African cashew experts, numbering about 80, have converged in Sunyani for the second session of the 7th Edition of Master Training Programme on Cashew Value Chain Promotion.
The participants were selected from nine countries – Benin, Burkina Faso, Cameroun, Cote d’Ivoire, Ghana, Mozambique, Guinea, Nigeria and Sierra Leone. The master training’s focus is on how to expand of the crop’s production base through the development of improved planting materials and good agricultural practices (GAP) as catalysts to ensuring sustainable cashew production.
The participants will have access to the Wenchi Agricultural Research Station, where they’ll get an opportunity to experience softwood grafting and other key production-related activities. The session will touch on gender in the cashew value chain, specifically on gender studies and analysis. This is in line with the critical role of women in the cashew value chain, hence the commitment to mainstreaming gender.

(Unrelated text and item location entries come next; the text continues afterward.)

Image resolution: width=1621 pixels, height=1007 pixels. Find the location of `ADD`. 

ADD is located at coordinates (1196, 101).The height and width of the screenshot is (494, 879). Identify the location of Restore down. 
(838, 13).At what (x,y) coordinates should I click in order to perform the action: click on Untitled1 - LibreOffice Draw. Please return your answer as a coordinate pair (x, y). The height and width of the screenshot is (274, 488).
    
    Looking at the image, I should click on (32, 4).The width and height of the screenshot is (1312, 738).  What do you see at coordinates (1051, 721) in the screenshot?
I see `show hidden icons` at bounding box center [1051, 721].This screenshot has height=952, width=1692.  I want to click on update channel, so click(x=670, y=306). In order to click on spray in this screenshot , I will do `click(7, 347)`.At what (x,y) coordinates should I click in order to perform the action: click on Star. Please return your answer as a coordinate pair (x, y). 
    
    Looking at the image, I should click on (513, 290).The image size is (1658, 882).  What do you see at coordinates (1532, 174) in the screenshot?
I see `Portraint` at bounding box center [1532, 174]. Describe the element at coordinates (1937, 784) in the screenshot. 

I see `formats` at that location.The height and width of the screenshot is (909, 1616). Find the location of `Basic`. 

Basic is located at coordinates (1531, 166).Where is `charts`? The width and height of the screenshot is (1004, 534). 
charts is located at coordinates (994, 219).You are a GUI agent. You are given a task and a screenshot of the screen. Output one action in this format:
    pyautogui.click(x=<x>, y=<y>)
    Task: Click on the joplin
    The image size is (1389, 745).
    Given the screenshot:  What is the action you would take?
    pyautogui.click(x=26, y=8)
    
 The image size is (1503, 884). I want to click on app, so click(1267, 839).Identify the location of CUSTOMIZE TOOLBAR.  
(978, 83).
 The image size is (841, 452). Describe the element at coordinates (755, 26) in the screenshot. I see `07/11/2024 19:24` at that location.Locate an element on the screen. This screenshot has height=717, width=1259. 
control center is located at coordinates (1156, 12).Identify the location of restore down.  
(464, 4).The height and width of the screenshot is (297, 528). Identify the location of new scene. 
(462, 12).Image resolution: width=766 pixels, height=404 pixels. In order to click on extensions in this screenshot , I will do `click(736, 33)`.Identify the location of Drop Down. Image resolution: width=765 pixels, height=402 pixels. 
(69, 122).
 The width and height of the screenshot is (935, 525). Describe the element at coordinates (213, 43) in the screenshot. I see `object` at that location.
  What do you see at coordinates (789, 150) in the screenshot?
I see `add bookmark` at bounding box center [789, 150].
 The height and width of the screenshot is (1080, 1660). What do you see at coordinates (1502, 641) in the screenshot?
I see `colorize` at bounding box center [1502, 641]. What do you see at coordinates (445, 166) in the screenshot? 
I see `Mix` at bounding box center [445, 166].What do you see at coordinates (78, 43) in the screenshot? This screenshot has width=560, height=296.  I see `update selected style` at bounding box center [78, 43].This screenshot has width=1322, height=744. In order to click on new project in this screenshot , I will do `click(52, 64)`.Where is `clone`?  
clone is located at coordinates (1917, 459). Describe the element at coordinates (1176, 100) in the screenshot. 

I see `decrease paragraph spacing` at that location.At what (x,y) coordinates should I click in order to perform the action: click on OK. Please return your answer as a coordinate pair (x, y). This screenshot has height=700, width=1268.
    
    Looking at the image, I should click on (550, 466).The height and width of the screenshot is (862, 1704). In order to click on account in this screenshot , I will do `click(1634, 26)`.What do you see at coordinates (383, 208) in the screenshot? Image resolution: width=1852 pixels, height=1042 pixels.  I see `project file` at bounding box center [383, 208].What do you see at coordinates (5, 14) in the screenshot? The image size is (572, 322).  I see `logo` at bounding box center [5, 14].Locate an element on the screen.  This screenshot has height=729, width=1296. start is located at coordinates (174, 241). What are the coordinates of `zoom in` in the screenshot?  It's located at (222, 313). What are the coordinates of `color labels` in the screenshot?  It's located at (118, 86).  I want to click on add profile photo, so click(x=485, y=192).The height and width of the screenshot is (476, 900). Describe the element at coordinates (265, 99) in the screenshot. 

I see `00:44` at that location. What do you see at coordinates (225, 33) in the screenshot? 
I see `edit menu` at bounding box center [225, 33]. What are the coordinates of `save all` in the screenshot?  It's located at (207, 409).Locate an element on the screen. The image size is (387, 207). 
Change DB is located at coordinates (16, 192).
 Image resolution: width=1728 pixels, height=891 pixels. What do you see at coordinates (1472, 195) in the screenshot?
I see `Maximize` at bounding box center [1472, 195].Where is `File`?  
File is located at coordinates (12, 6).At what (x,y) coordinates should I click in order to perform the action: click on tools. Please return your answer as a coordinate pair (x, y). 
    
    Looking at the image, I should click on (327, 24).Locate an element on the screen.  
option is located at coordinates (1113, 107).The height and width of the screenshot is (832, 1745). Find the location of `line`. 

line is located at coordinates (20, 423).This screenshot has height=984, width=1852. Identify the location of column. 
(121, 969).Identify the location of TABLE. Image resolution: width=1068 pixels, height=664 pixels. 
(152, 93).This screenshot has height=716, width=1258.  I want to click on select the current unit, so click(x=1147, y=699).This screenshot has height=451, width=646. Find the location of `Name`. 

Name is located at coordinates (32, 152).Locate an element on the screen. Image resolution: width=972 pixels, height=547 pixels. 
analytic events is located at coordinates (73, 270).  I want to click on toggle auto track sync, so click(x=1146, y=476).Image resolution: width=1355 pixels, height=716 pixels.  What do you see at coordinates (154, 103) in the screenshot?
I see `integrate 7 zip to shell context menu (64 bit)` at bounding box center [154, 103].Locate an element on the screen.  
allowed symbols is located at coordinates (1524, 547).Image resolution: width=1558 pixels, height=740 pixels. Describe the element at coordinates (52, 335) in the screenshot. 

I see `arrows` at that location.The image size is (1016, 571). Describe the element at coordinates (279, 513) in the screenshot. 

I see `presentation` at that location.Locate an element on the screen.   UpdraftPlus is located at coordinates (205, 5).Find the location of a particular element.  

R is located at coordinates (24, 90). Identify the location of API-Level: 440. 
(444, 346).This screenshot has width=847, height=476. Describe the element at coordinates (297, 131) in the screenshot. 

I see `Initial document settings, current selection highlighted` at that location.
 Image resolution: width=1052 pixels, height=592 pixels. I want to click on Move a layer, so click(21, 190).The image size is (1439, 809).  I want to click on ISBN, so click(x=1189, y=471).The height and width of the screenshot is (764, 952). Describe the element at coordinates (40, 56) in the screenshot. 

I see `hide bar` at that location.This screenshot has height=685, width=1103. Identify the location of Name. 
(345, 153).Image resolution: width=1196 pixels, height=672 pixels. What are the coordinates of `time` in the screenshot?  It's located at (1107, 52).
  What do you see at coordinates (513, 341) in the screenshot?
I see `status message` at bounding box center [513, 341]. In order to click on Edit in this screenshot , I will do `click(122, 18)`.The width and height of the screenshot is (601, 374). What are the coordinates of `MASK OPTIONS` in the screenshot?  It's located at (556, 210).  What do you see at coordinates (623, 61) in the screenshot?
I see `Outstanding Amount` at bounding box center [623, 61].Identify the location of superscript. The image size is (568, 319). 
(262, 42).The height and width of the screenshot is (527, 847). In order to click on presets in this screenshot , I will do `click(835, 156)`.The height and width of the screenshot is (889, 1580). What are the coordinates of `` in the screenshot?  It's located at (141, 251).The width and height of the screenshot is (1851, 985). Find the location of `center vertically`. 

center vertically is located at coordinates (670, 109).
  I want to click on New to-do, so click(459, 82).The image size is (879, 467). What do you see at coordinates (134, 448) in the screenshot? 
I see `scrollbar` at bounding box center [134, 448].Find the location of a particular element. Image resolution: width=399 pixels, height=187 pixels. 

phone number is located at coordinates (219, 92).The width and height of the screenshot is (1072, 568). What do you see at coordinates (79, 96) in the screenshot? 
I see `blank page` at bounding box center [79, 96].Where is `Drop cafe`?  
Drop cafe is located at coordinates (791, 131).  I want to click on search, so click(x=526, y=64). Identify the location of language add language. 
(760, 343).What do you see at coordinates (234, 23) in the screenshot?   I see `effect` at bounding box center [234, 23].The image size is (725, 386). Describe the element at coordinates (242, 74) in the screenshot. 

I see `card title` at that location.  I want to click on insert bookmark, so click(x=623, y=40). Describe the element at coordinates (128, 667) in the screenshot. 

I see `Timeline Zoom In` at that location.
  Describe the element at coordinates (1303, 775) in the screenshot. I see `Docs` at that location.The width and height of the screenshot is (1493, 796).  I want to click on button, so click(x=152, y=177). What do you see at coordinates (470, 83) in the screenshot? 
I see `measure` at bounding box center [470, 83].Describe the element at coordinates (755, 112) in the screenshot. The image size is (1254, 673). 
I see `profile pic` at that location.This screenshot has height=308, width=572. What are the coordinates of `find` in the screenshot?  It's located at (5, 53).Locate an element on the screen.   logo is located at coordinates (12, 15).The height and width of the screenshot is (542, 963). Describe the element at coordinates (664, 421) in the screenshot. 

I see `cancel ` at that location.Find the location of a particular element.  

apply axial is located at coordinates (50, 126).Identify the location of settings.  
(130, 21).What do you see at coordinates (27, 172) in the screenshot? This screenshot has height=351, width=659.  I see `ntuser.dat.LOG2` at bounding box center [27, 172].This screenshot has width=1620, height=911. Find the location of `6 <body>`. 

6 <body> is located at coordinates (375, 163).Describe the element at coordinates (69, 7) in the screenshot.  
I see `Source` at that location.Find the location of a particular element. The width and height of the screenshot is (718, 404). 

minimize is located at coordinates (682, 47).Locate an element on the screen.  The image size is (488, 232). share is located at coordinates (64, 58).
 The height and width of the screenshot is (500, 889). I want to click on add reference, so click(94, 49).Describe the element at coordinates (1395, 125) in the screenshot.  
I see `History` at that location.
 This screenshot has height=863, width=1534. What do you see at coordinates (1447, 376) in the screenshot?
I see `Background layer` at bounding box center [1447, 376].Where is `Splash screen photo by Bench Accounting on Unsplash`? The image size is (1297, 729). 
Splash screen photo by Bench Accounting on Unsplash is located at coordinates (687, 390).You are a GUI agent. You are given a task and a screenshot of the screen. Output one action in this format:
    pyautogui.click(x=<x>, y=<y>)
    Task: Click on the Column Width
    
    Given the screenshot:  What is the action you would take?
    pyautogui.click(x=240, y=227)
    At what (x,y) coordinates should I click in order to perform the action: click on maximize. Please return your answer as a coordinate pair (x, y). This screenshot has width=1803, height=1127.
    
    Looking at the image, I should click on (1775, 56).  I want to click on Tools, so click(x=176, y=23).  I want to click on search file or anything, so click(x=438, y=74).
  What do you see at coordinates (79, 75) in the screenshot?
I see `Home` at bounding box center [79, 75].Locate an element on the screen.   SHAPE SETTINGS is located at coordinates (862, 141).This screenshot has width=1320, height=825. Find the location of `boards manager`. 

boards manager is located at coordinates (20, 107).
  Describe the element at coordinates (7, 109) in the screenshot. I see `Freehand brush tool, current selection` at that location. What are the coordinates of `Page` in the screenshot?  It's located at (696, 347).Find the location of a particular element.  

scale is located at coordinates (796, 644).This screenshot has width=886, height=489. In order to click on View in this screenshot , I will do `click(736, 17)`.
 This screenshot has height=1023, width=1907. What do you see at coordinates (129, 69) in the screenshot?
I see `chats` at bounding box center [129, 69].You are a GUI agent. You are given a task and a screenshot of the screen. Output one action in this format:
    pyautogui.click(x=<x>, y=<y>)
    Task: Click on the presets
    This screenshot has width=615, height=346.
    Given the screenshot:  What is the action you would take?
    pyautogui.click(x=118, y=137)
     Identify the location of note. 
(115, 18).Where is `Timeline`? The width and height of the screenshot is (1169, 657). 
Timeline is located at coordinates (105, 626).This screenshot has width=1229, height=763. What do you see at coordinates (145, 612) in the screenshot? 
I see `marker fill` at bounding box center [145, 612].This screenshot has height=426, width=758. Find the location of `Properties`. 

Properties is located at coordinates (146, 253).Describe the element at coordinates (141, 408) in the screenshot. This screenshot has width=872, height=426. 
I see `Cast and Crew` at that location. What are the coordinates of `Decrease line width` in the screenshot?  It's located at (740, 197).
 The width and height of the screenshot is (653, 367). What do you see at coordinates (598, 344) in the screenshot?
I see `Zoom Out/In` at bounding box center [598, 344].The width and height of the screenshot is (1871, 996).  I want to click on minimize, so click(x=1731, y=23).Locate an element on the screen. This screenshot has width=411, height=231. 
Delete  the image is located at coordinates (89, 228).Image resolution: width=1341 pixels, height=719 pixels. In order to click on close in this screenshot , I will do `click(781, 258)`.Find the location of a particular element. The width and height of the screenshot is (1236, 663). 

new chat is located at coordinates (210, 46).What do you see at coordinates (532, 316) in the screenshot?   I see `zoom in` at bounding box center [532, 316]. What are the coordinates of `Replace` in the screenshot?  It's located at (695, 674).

Deputy Minister for Food and Agriculture, George Oduro, in a speech read for him underscored the importance of developing and adapting sustainable strategies to mitigate the increasing challenges emanating from climate change. It is against this backdrop that 98 districts in the Savannah regions – an area that is particularly vulnerable to climate change effects – have been earmarked for the cultivation of cashew, he stated.
“Cashew cultivation will not only mitigate the effect of climate change but also serve as an alternative source of income for the local economies. Looking at the huge prospects the sector offers, it is essential that the capacities of sector-actors are built. This Master Training Programme therefore comes as a sorely-needed solution,” he said.
The Deputy Minister reaffirmed government’s commitment to ensuring a well-developed and organised cashew sector, hence its soon to be inaugurated Tree Crops Development Authority to spearhead regulation of the sector. “I wish to assure you that government on its part is prepared to do what is possible to support growth and development of the sector, and to ensure that the country can reap maximum benefits from the cashew value chain”.
He indicated: “In line with this goal of increasing local production, government is currently working on the establishment of more nurseries to ensure availability of good planting materials for cashew farmers across the country. Government through its Planting for Export and Rural Development also seeks to engage the youth in cashew production; and this, it is hoped, will contribute to solving the problem of unemployment in the country”.
Madam Juliana Ofori-Karikari of Competitive Cashew Initiative (ComCashew), on her part said in an effort to boost the activities of cashew production, a matching grant has been established to support the production of high-quality grafted cashew seedlings, and urged farmers to take advantage of the grant to expand productivity and earn higher incomes as well as help actors in the value chain to have better market access.
She alluded to huge job creation potential in the cashew sector through competitiveness and other activities along the value chain, saying: “Until now, over 530,000 jobs have been created in production – specifically through the intervention of GIZ ComCashew and its partners”.